Эти слова должны были свидетельствовать, что ему якобы ничего не известно про то, куда именно уходит каждый день из дому Эми.
– Зато вы знаете, как нам всегда приятно возвращаться домой. А что касается Фанни, то, кроме заботы о дядюшке, я думаю, ей самой будет полезно, если она некоторое время поживет не здесь. Ведь она не родилась в Маршалси, как я.
– Хорошо, Эми, хорошо. Мне не вполне понятна твоя мысль, но, в конце концов, нет ничего неестественного в том, что Фанни любит бывать в городе, и не только Фанни, но даже и ты, моя девочка. Словом, уж если вы с дядей так решили, пусть так и будет. Да, да, пожалуйста. Обо мне не беспокойтесь; я вмешиваться не стану.
Но самое трудное было устроить судьбу брата – оторвать его от тюрьмы, от общества арестантов, у которых он был на побегушках, с успехом заменив в этой должности миссис Бэнгем, от тюремного жаргона, принятого в этом более чем сомнительном обществе. В восемнадцать лет он уже привык жить из кулака в рот, от подачки до подачки, и будь на то его воля, прожил бы так до восьмидесяти. Ни разу не попался среди его тюремных друзей человек, который бы научил его чему-нибудь путному, и в поисках покровителя для него сестре пришлось обратиться все к тому же своему старому другу и крестному отцу.

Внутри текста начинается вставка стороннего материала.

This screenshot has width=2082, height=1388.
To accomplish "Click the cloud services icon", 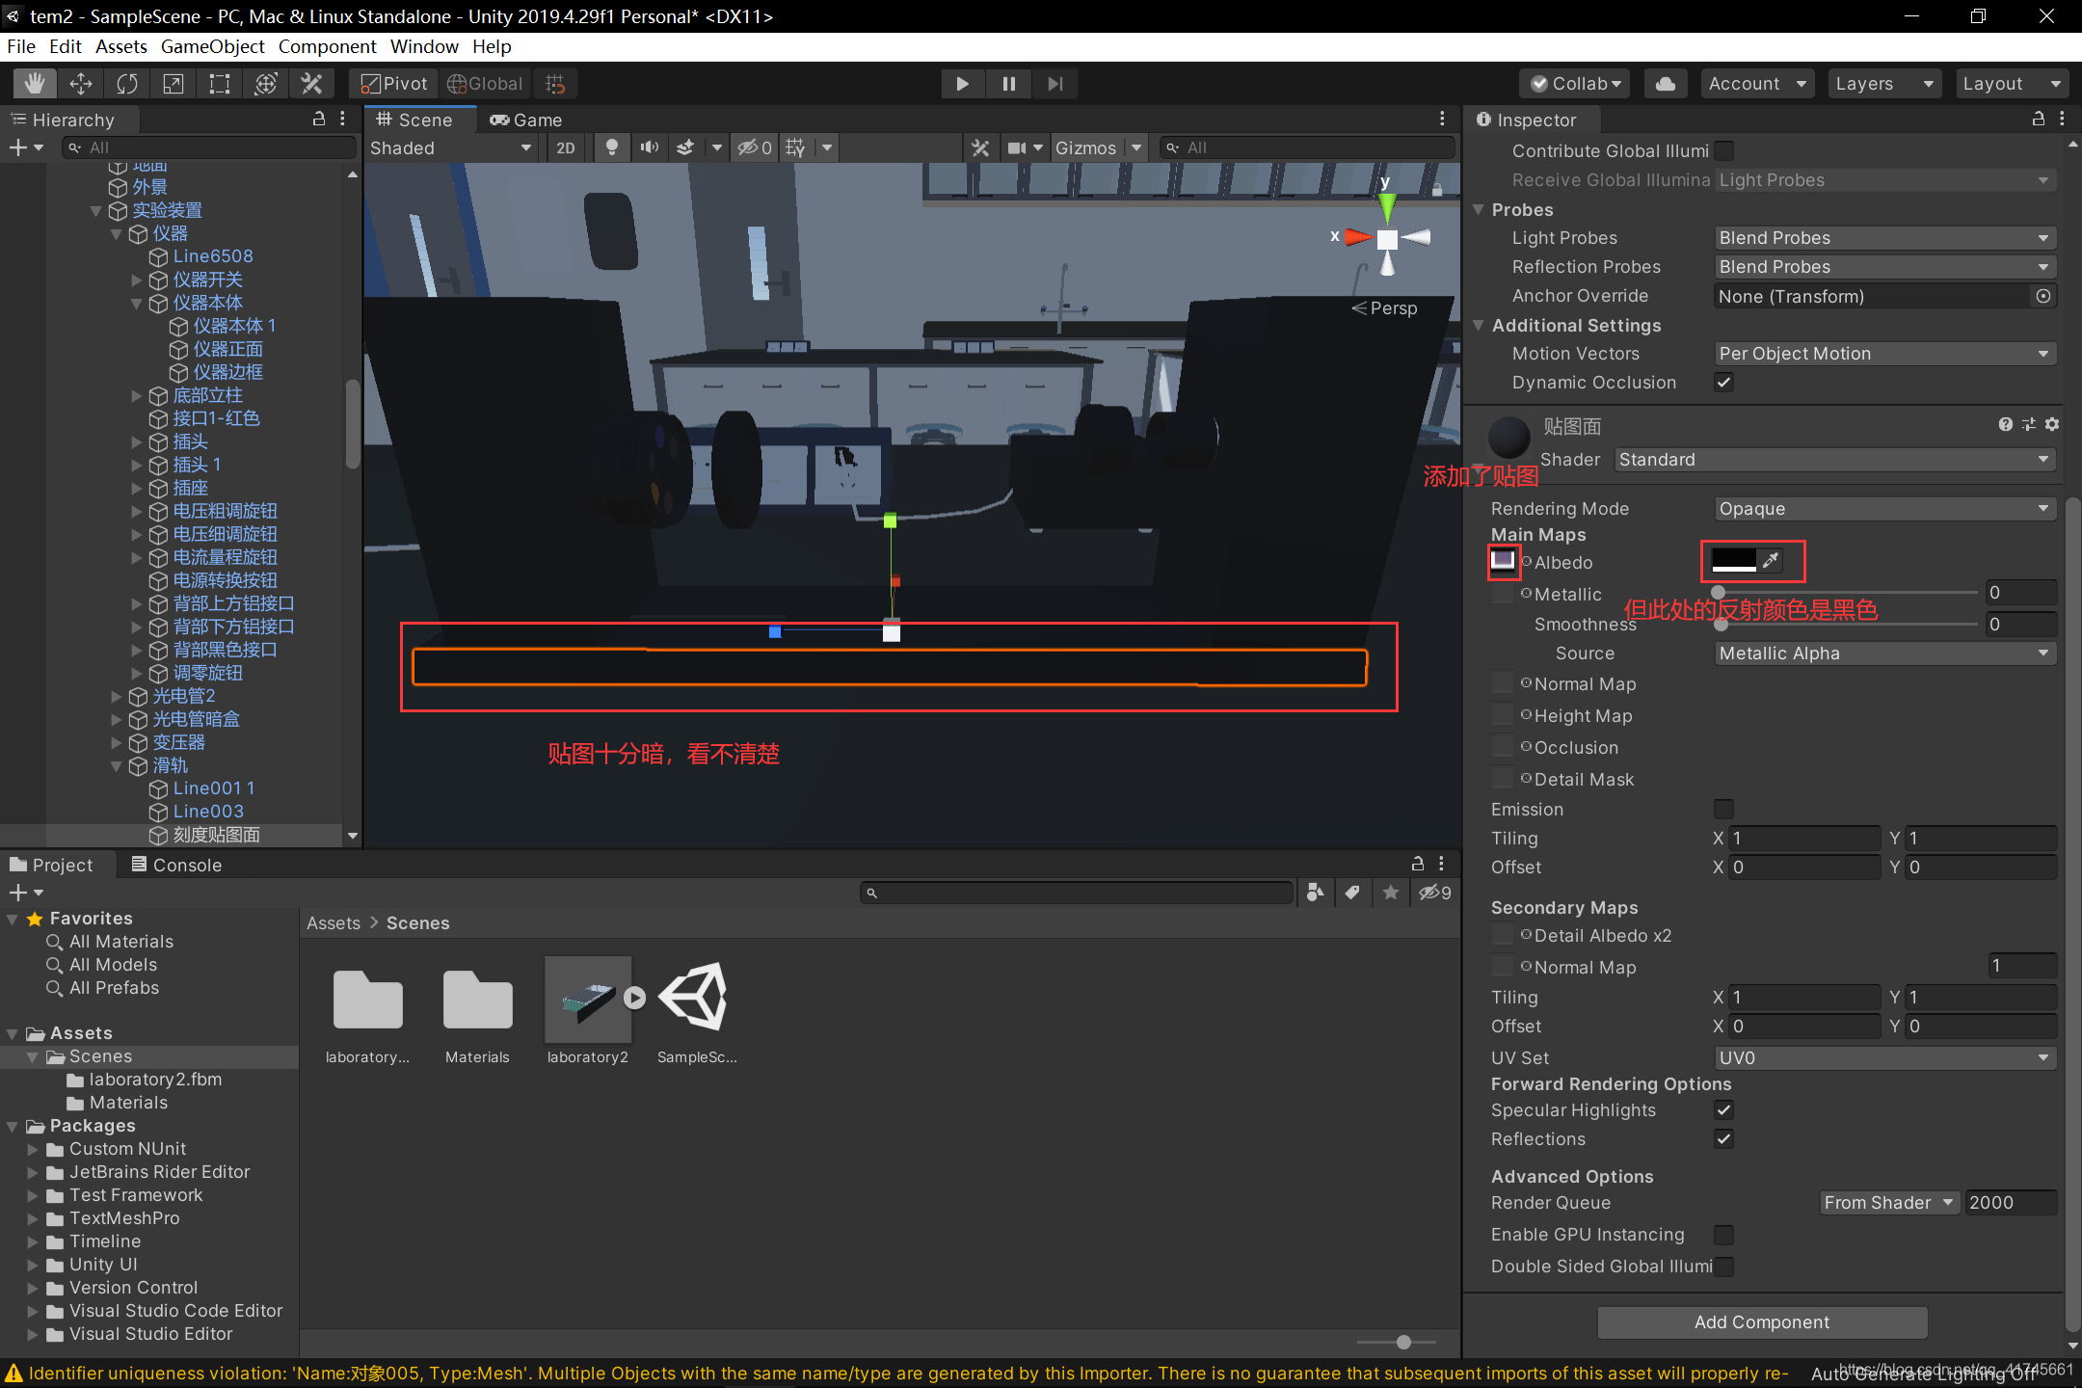I will [1665, 84].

– Милый Боб! – сказала она ему. – Что же будет с нашим бедным Типом?
Брата звали Эдвард, но обычное уменьшительное Тед в тюрьме превратилось в «Тип».
У сторожа имелось вполне определенное мнение насчет будущности бедного Типа, и, не желая, чтобы это мнение оказалось пророческим, он даже пробовал заводить с бедным Типом разговор о том, какая заманчивая перспектива для молодого человека уйти от тягот повседневной жизни и стать в ряды защитников отечества. Но Тип поблагодарил и сказал, что отечество и без него обойдется.

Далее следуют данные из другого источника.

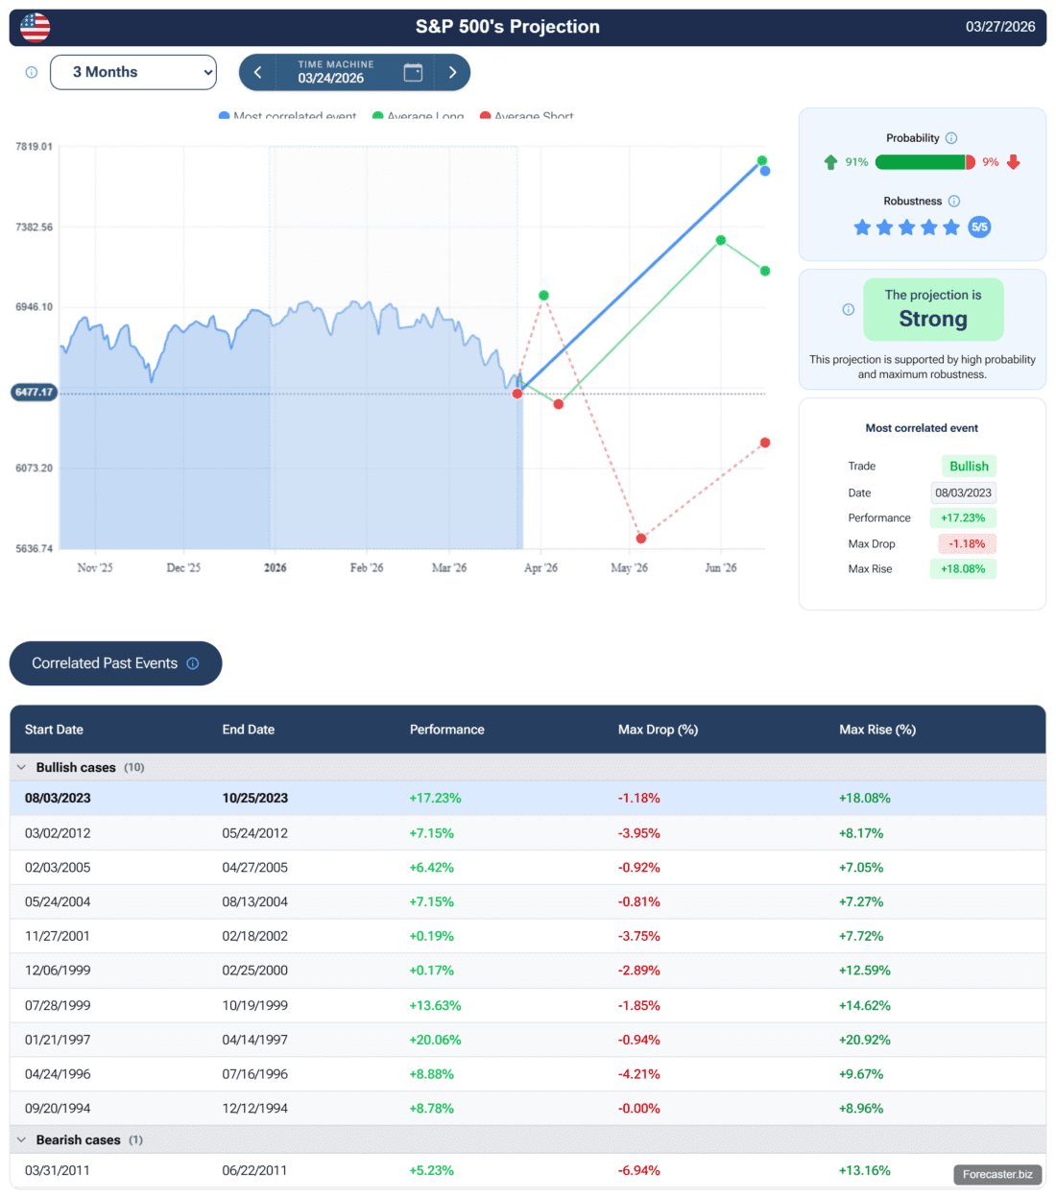Click the 5/5 robustness score badge
This screenshot has height=1199, width=1056.
click(x=979, y=228)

– Надо бы его пристроить к какому-нибудь делу, – сказал сторож. – Знаешь что, малышка, попробую-ка я подыскать ему местечко по адвокатской части.
– Ах, Боб, какой вы добрый!
Так у сторожа появилась еще одна задача, которую требовалось представить на разрешение навещавшим тюрьму джентльменам из юридического сословия. И тут он проявил такую настойчивость, что спустя немного времени к услугам Типа оказался табурет и двенадцать шиллингов в неделю в одной из адвокатских контор почтенного государственного палладиума, именуемого Пэлейс-Корт, который в ту пору значился в солидном списке нерушимых оплотов величия и безопасности Альбиона, ныне давно уже отошедших в область преданий.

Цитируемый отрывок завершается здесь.